**Passage**:
+===+

The first morning of my affliction was like any other, besides the fact that I had an ingrown hair with an evil eye that looked up at me. It's not the loveliest of images but don't worry, it gets worse.

To preface, I'll say that being extremely hairy isn't all about a protruding mane of machismo and something to hold onto. Yes, hairiness does have its benefits, but the bountiful follicles that drape our bodies have the tendency to run amuck, afoul, and below ground. They sometimes grow inward. In other words, instead of being born like healthy hairs outwards and upwards toward the heavens, these impish miscreants are born straight to hell. Unhappy with their lot in physiological life, these ingrown, misfit bastards brood and scheme in festering silence about how they'll upset balance in the hallowed human body that rejected them. They seek validity through visceral vengeance, and engage devilry through derma-destruction. And it is on these precepts that my little imp waged its underground war.

The first day, the epidermal squatter projected an annoying yet manageable presence. I thought it was a regular ingrown hair, no different in intensity than a painfully pugnacious pimple, and one which I could easily dispatch using traditional weapons. But the creature which occupied an increasingly larger space on my inner thigh was something until now unseen and unfelt. Nonetheless, I, out of reticence, applied Occham's Razor and ignored the omen, and went on with my day with a pang, some pain, and then a limp, and finally a painful pang as I limped--Oh, how I now wish Occam's Razor could actually cut.

+===+

**Provided material**:
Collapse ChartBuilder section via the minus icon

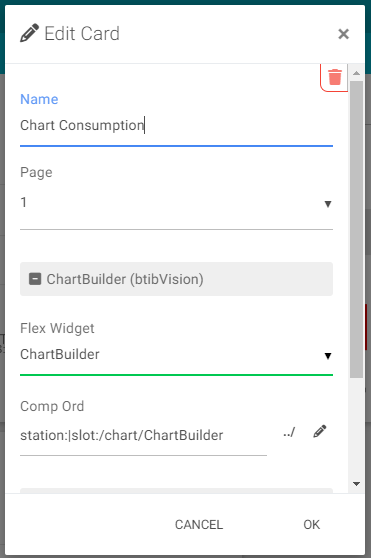(x=35, y=279)
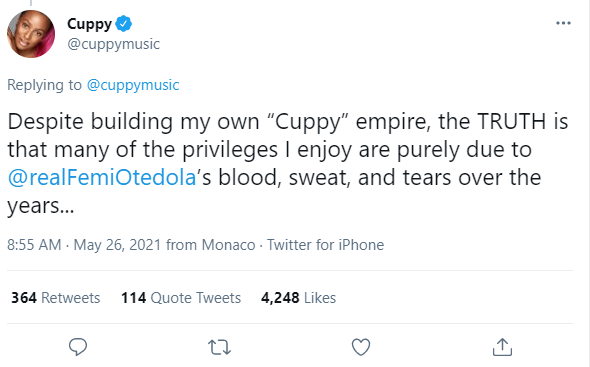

+===+

**Exercise tasks**:
1. From the ingrown hair essay, reproduce word for word the text between "The first morning" and "it gets worse.", inclusive.
2. According to the ingrown hair essay, on what part of the body did the creature occupy an increasingly larger space?
3. Continue the ingrown hair essay from the point where it stops.

**Answers for the tasks**:
1.
The first morning of my affliction was like any other, besides the fact that I had an ingrown hair with an evil eye that looked up at me. It's not the loveliest of images but don't worry, it gets worse.

2. The inner thigh.

3.
Night fell and I limped off to bed, naively hoping that I could sleep off the cystic calamity brewing beneath. I turned off the lights and for the first time since my childhood I cringed at what I saw, or couldn't see--a pitch black room. Perhaps paranoia was another symptom of this mounting invasion, or maybe the blackness meant something, being that the top of the boil hounding my leg was black. Probably paranoia; relax, I thought to myself, affecting composure. Plus, you don't want to manifest negative energy. I rejoined thinking there was already negative energy that was driving the twisting, churning, inflaming blob in my leg to grow. Well, maybe some positive energy couldn't hurt, or strong antibiotics for that matter. I decided against anxiety and after a few deep breaths, genuinely resigned my worries until the next day. I thought about other things, good things that were in essence completely inorganic, like my new bike, my laptop, my rock paperweights, and Costco hot dogs.

So there I lay, with legs spread, falling asleep, forgetting my woe, as the little bulbous devil, plotting and corrupting from within my fleshy empire, gathered strength for its next phase of attack.